Stored data:

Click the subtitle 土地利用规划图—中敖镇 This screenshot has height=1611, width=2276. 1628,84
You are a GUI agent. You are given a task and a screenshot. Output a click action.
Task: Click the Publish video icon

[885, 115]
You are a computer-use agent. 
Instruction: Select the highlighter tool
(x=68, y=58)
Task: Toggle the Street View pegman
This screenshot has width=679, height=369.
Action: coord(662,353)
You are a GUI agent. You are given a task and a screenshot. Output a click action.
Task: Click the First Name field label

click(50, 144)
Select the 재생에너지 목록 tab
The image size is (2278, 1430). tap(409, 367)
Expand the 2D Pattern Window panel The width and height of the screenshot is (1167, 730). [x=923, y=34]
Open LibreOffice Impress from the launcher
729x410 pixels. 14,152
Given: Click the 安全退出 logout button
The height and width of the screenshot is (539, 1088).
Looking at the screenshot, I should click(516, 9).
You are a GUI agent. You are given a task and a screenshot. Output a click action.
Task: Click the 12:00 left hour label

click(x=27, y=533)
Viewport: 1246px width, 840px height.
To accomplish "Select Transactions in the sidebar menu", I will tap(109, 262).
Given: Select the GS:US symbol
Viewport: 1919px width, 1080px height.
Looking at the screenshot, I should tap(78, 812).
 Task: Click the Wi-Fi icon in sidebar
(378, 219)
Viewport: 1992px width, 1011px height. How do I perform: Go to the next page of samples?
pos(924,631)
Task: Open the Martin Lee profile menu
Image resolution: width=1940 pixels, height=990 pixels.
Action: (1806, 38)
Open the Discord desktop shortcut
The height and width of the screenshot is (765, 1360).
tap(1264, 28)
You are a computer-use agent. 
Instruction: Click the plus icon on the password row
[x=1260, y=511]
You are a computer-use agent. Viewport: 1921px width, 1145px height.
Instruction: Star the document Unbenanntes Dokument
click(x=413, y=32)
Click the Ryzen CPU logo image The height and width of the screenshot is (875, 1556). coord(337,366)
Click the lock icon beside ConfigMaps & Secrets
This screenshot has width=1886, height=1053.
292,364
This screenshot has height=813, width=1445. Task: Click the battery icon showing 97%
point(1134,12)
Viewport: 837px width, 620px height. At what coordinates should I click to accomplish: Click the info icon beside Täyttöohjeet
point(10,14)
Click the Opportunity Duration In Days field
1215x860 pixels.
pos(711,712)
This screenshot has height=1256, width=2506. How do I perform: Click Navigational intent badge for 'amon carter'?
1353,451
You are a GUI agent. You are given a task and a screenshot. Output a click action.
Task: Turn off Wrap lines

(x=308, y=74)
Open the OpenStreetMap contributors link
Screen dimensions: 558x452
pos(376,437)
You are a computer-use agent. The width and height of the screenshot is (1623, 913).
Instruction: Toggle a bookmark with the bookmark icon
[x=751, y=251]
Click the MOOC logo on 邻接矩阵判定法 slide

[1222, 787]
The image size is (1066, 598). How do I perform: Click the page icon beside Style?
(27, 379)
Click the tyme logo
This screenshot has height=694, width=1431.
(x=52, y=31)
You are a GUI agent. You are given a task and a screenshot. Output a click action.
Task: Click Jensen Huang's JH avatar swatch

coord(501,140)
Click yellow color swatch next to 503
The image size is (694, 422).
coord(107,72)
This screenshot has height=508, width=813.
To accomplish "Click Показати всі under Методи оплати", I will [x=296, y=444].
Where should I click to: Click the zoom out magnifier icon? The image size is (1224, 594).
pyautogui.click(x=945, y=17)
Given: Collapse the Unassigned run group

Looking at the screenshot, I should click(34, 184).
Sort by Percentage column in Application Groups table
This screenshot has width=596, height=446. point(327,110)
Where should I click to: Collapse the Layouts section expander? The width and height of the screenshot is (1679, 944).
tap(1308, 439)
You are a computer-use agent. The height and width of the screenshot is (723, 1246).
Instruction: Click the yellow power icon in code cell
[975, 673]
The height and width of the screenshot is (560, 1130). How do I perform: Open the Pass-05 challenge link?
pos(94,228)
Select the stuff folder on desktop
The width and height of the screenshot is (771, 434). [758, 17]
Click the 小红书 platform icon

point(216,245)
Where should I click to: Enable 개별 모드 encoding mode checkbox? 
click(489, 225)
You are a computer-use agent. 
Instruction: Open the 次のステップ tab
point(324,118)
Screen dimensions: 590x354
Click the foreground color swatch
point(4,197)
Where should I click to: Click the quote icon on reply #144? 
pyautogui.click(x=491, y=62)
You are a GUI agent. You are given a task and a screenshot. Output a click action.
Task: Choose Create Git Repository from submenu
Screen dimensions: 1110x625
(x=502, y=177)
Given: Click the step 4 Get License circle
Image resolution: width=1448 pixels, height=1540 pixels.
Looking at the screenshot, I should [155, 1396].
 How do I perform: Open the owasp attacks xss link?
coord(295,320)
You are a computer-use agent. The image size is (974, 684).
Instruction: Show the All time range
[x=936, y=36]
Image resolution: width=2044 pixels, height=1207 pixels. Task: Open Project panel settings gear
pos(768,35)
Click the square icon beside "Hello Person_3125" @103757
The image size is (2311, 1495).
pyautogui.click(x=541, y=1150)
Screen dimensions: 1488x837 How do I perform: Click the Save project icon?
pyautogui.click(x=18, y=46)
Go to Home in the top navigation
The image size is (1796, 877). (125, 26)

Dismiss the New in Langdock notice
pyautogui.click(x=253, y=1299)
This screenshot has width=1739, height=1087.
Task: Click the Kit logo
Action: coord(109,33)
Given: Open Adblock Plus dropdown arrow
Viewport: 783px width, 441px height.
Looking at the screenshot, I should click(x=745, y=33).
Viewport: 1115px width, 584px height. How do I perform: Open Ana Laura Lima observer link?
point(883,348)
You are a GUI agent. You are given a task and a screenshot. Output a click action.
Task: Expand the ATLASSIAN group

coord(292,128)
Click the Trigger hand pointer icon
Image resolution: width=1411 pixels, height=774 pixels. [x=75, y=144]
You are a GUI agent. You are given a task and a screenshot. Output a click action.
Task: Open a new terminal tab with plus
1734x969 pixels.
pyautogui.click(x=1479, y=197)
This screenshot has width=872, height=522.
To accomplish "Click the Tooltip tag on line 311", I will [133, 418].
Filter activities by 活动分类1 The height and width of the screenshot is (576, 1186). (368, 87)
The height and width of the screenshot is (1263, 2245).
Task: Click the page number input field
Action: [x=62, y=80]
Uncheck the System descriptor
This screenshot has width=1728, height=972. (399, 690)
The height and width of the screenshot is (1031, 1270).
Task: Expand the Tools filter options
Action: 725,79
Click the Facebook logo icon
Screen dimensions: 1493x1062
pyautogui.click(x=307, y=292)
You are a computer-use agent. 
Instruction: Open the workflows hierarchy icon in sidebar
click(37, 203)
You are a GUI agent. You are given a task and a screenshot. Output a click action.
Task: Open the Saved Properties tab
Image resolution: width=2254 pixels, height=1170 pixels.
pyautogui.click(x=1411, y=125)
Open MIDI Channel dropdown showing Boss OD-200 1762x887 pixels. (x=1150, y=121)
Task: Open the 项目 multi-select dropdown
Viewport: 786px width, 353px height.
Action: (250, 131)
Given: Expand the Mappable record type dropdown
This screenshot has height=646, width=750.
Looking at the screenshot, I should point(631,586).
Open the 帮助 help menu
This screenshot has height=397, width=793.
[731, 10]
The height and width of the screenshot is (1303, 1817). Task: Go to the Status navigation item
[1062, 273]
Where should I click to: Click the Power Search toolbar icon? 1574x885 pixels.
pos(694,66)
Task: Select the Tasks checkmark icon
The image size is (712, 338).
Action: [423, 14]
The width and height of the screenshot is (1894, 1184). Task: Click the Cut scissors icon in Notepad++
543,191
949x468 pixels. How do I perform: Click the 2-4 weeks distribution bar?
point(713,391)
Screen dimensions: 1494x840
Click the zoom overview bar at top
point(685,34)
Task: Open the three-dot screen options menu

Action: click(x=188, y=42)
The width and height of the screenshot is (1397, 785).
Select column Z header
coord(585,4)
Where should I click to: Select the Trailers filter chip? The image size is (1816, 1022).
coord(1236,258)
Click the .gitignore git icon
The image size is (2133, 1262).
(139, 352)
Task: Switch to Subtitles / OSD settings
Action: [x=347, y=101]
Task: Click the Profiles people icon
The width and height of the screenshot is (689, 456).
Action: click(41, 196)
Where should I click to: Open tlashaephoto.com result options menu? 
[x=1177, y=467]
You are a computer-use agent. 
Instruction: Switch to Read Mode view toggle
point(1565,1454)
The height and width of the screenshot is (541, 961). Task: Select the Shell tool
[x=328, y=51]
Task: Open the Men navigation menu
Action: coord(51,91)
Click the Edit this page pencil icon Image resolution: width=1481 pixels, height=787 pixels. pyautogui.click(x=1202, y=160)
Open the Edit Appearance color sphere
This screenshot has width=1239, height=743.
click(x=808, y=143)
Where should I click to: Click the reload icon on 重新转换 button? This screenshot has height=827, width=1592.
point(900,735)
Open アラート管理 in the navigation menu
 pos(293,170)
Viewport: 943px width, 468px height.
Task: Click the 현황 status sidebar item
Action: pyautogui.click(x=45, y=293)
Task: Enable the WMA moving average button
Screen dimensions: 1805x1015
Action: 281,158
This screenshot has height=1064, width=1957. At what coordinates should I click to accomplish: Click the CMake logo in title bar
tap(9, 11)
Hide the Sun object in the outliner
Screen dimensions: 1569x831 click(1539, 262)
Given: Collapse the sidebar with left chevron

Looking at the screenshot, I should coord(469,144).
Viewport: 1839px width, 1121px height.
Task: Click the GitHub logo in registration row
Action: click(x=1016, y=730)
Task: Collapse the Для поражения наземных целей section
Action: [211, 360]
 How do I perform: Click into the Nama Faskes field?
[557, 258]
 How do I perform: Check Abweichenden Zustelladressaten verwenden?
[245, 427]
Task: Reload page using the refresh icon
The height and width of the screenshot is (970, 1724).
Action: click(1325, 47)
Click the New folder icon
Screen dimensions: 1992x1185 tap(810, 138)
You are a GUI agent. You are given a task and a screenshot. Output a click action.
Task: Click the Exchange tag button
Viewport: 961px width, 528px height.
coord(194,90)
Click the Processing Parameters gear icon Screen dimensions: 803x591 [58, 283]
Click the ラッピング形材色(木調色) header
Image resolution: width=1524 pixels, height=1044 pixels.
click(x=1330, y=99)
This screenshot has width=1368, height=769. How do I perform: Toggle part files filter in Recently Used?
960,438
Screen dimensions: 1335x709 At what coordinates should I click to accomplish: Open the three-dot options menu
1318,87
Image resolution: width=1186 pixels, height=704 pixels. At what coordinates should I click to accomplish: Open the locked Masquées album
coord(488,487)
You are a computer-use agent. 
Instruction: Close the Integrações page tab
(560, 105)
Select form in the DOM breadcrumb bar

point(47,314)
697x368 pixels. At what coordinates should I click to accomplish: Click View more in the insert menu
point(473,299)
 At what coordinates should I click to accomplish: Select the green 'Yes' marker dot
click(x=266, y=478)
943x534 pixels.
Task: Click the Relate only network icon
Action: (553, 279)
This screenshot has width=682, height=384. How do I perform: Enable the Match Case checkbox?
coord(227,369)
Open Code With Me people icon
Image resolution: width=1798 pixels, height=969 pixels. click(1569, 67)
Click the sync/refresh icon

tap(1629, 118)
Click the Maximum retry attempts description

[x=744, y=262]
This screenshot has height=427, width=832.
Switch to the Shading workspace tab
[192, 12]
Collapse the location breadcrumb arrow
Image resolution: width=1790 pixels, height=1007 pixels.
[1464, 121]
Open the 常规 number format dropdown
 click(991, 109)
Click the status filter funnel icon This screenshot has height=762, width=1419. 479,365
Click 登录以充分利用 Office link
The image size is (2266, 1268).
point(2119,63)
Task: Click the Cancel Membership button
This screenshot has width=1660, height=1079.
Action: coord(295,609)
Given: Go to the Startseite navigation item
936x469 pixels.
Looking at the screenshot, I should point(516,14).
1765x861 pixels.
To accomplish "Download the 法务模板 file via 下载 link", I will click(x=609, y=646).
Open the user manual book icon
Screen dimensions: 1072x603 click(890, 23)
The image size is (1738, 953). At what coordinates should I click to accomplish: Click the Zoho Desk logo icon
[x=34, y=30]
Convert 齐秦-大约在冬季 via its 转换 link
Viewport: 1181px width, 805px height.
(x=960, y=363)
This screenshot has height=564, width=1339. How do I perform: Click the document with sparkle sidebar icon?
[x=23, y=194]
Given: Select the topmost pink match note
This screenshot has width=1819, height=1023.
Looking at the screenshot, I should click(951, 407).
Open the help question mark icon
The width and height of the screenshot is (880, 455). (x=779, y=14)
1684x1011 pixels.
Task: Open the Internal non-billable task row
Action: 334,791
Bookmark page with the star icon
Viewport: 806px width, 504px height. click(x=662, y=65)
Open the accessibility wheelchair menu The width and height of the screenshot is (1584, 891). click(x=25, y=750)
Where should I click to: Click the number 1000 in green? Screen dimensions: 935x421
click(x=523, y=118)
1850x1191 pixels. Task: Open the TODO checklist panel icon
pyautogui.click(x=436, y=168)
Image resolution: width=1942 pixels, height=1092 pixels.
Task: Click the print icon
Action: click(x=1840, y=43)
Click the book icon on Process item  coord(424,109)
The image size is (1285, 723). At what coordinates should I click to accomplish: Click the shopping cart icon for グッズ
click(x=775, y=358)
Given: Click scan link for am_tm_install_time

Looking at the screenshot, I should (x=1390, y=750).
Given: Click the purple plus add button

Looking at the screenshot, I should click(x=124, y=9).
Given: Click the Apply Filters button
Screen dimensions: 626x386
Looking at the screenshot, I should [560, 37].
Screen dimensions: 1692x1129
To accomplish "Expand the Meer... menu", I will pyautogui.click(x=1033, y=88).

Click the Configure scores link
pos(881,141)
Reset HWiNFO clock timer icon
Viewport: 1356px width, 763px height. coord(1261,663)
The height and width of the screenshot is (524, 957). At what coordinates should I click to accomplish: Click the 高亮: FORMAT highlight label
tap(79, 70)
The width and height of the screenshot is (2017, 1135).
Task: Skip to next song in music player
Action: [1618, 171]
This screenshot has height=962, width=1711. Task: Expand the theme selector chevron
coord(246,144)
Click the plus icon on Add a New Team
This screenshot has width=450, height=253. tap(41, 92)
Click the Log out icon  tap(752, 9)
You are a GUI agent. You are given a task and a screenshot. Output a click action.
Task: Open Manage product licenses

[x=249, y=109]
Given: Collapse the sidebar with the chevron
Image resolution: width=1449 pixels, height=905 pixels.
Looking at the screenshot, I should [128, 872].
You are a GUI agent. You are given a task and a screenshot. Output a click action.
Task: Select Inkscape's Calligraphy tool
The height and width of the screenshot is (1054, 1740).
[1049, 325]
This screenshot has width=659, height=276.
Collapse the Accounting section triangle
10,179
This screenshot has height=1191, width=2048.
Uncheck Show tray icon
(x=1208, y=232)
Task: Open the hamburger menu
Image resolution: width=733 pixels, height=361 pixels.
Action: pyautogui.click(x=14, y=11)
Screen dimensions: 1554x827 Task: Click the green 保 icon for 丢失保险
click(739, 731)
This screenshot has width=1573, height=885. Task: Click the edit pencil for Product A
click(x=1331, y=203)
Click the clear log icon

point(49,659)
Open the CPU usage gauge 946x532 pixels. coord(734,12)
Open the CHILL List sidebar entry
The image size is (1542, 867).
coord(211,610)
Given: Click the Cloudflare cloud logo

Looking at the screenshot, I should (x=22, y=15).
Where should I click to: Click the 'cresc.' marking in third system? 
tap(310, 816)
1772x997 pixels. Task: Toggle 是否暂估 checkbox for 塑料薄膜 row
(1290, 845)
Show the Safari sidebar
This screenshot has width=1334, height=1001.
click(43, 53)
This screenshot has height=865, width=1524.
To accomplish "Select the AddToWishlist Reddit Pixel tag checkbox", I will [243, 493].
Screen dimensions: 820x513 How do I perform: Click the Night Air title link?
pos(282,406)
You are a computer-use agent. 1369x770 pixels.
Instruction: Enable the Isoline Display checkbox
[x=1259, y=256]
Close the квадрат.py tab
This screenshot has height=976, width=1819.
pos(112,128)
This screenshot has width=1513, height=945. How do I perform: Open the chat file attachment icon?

What needs to be done:
Copy each line containing the word "will" from the data.

Solution for this exercise:
To accomplish "Select Transactions in the sidebar menu", I will tap(109, 262).
To accomplish "Click Показати всі under Методи оплати", I will [x=296, y=444].
To accomplish "Click the Tooltip tag on line 311", I will [133, 418].
To accomplish "Download the 法务模板 file via 下载 link", I will click(x=609, y=646).
To accomplish "Expand the Meer... menu", I will pyautogui.click(x=1033, y=88).
To accomplish "Select the AddToWishlist Reddit Pixel tag checkbox", I will [243, 493].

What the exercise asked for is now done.